Historically, data centers’ cooling needs have strained water resources. However, the industry has developed solutions. Microsoft's closed-loop liquid cooling recirculates coolants without evaporative loss, saving more than 125 million gallons annually per facility. Direct-to-chip cooling reduces consumption by 80 percent. Immersion cooling eliminates water use entirely. South Carolina should mandate these technologies for all new facilities.
Thoughtful siting legislation is equally essential. South Carolina should pass laws requiring data centers to locate in areas with adequate infrastructure and away from ecologically sensitive regions. The recent proposal to build an 859-acre data center near Walterboro, adjacent to the ACE Basin, one of the largest undeveloped wetlands ecosystems on the Atlantic Coast, exemplifies inappropriate siting.
A siting law could establish buffer zones around protected areas, require environmental impact assessments and mandate infrastructure reviews. This would prevent controversies like Colleton County’s while still welcoming data centers in suitable locations.

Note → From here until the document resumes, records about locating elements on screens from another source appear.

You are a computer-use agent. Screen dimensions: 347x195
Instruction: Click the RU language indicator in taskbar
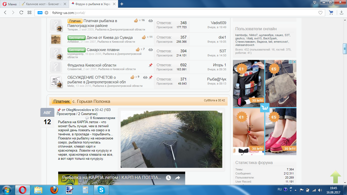point(279,189)
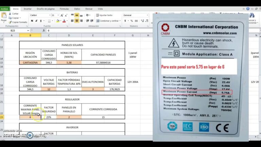261x147 pixels.
Task: Align text left in the cell
Action: pos(72,21)
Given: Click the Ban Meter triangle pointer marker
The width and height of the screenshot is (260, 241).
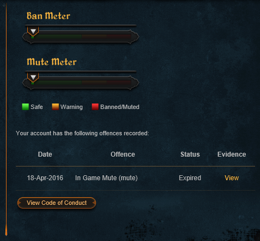Looking at the screenshot, I should (x=33, y=31).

Recent debates reveal a troubling trend: demonizing data centers themselves. On Thursday, one of our state’s gubernatorial candidates called them “death stars.” Such rhetoric is counterproductive. Data centers are infrastructure, not inherently evil. Characterizing them as villains transforms policy debates into ideological crusades that foreclose rational solutions. The proper response is addressing specific harms through regulation, not vilification.
The choice facing South Carolina is clear: Embrace data center development while implementing smart policies or cede this industry to other states.
By requiring data centers to pay the full cost of their energy needs, mandating advanced water-saving technologies and establishing clear siting criteria that protect sensitive areas such as the ACE Basin, South Carolina can capture economic opportunity while safeguarding our resources and winning the AI competition that will define American prosperity for decades to come.